Lors de la discussion à l’Assemblée du programme destiné à la classe moyenne (dont la définition de 5 à 10 fois le SMIG fait en soi polémique), les députés avaient voté majoritairement contre l’inclusion d’une liste exclusive de promoteurs immobiliers, au nom de la dynamisation du secteur privé dans le sillage de ce programme pourtant à caractère social.
Mais surprise, quelques semaines plus tard, la fameuse liste fait son retour via un décret du chef du gouvernement. Le décret contraint donc l'acquéreur à passer impérativement par ce nombre limité de promoteurs.
Parmi les promoteurs retenus, tous localisés dans les régions du nord et du Sahel, le magnat de l’immobilier Khaled Kobbi, arrêté au lendemain de la révolution et condamné à deux ans de prison ferme et 6 millions de dinars d’amende dans des affaires de malversation impliquant les anciennes « familles » au pouvoir. Une autre entreprise de promotion immobilière appartiendrait à Kamel Letaief, ancien proche de Ben Ali dans les années 90 réputé pour avoir retrouvé son statut de lobbyiste après la révolution.

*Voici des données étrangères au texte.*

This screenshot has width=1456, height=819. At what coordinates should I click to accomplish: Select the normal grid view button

Constatant ces anomalies considérées comme illégales et les panneaux publicitaires déjà déployés dans les villes, les élus de l’opposition du Front Populaire et d’Atayyar Courant Démocrate avaient demandé à auditionner le gouvernement dès vendredi dernier. Majorité et opposition avaient objecté que le décret « n’est pas conforme à l’esprit de la loi », en fixant une liste de promoteurs privés qui bénéficieraient ainsi de terres domaniales pour bâtir leurs projets.
Mais le ministre de l’Equipement avait annulé son déplacement à l’ARP la veille de l’audition parlementaire, ce qui avait suscité un tollé. On comprend mieux le pourquoi de cette annulation : le ministre concerné affirme aujourd’hui que « les bénéficiaires de ce programme pourront choisir n’importe quel promoteur, sans se limiter à une liste prédéfinie ».

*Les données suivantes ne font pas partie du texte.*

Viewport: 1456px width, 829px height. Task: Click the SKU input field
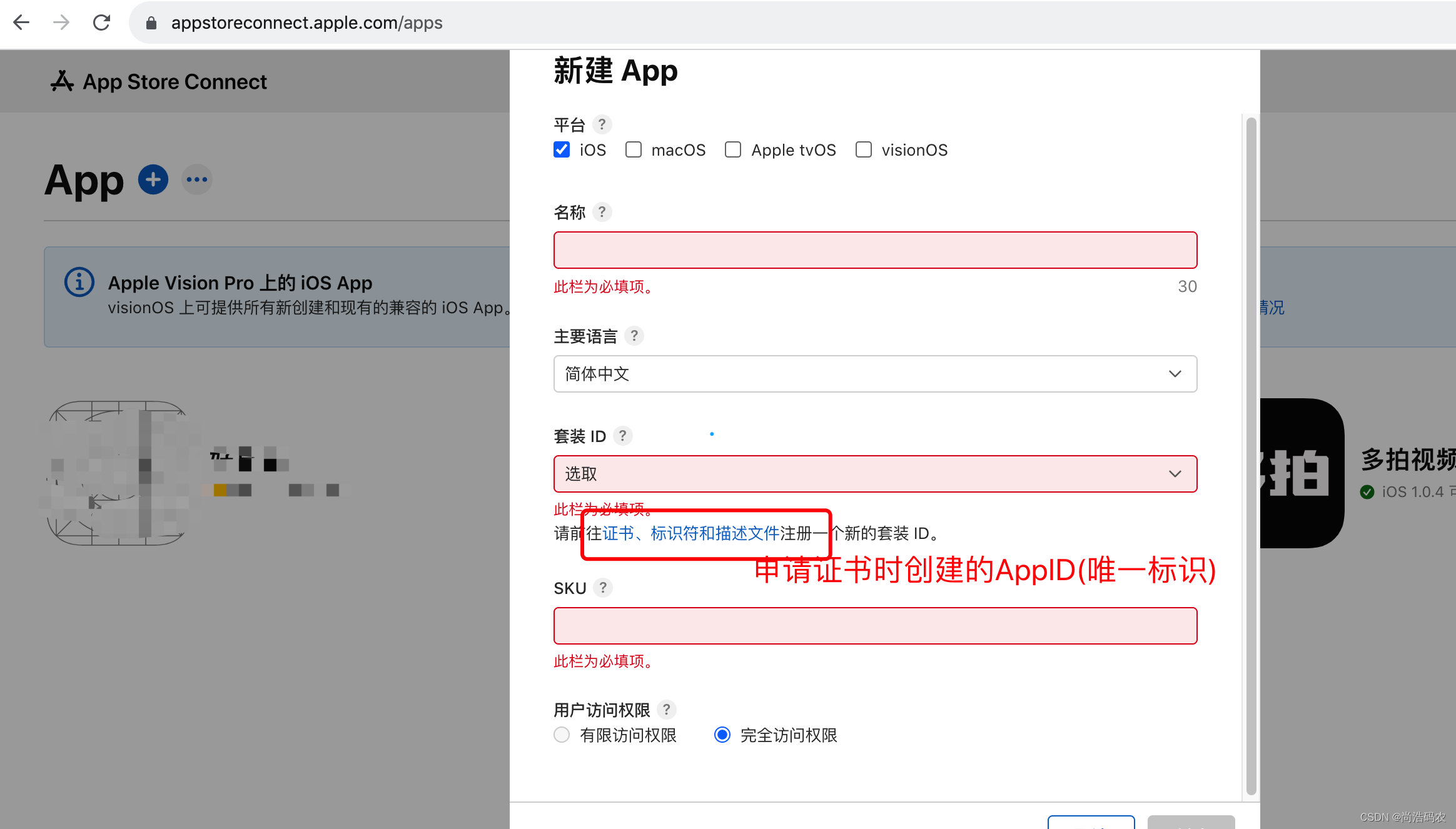click(x=874, y=625)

Cependant on apprend qu’il ne s’agit que d’une suspension : un conseil ministériel sera en effet tenu dans la journée du vendredi 24 février pour débattre dudit décret. « Il s’agit d’examiner la possibilité de le supprimer ou de le renforcer par un second décret », tout en se contentant du volet acquisition d’un logement, ce qui revient à rejeter la proposition de la possibilité pour l’acheteur de construire lui-même sa propriété.
La Commission des Finances, de développement et de la planification relevant de l’Assemblée des Représentants du Peuple (ARP) avait en outre décidé le 16 février de donner au gouvernement un délai d’une semaine pour présenter les circonstances de la publication dudit décret, « lequel a été publié dans un temps record en comparaison avec d’autres décrets ».

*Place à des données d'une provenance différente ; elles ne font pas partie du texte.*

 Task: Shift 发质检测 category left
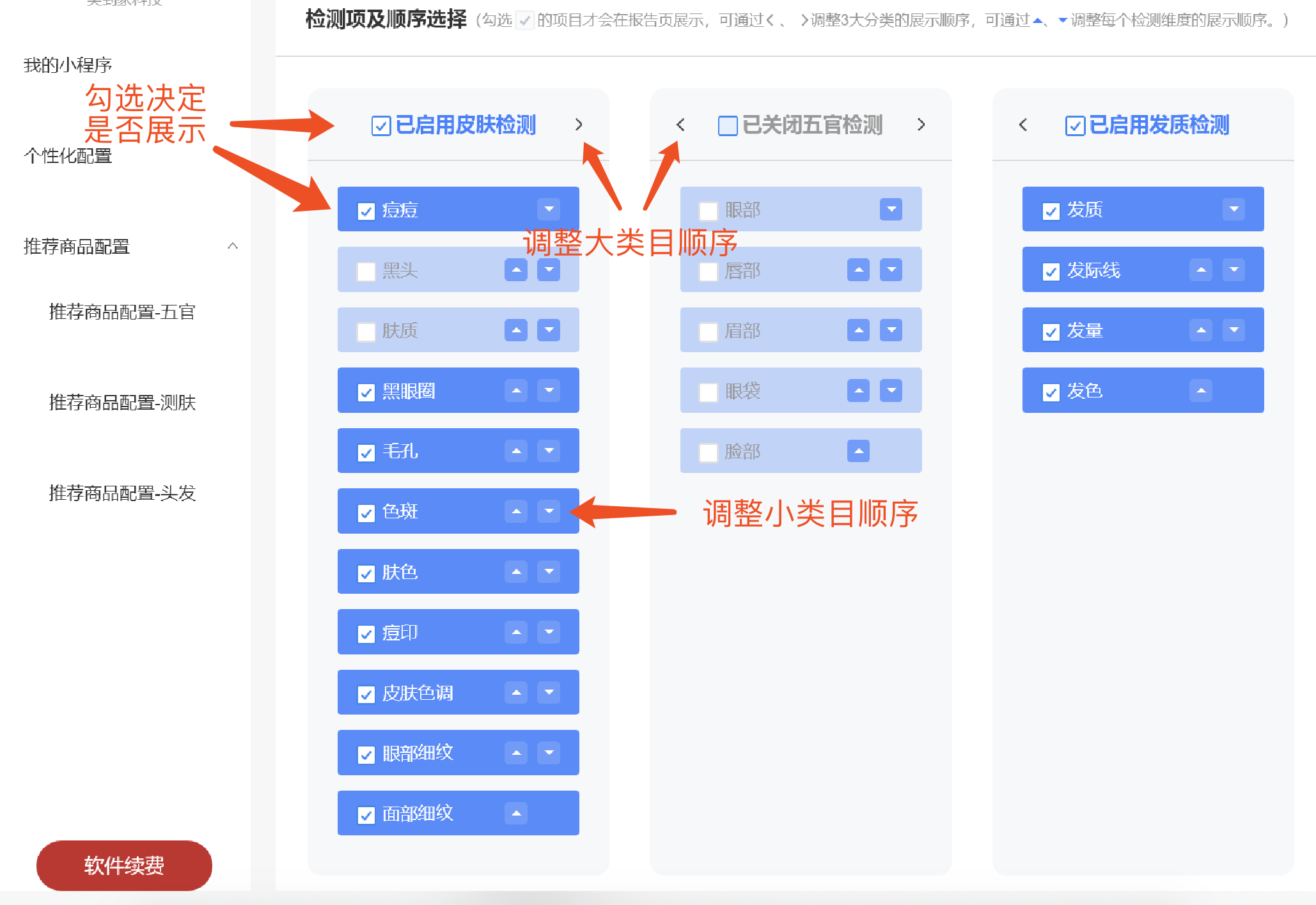pos(1023,125)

Beaucoup estiment que des lobbies de pression sont à l’origine de la publication dudit décret, appelant le ministre Arfaoui à la démission. Si cette fois les nouveaux mécanismes de contre-pouvoirs démocratiques ont pu éviter une affaire favoritisme, une crise gouvernementale est quant à elle de plus en plus perceptible, au moment où les grèves sectorielles continuent de plomber une économie qui n’a finalement réalisé selon l’INS qu’1% de croissance en 2016.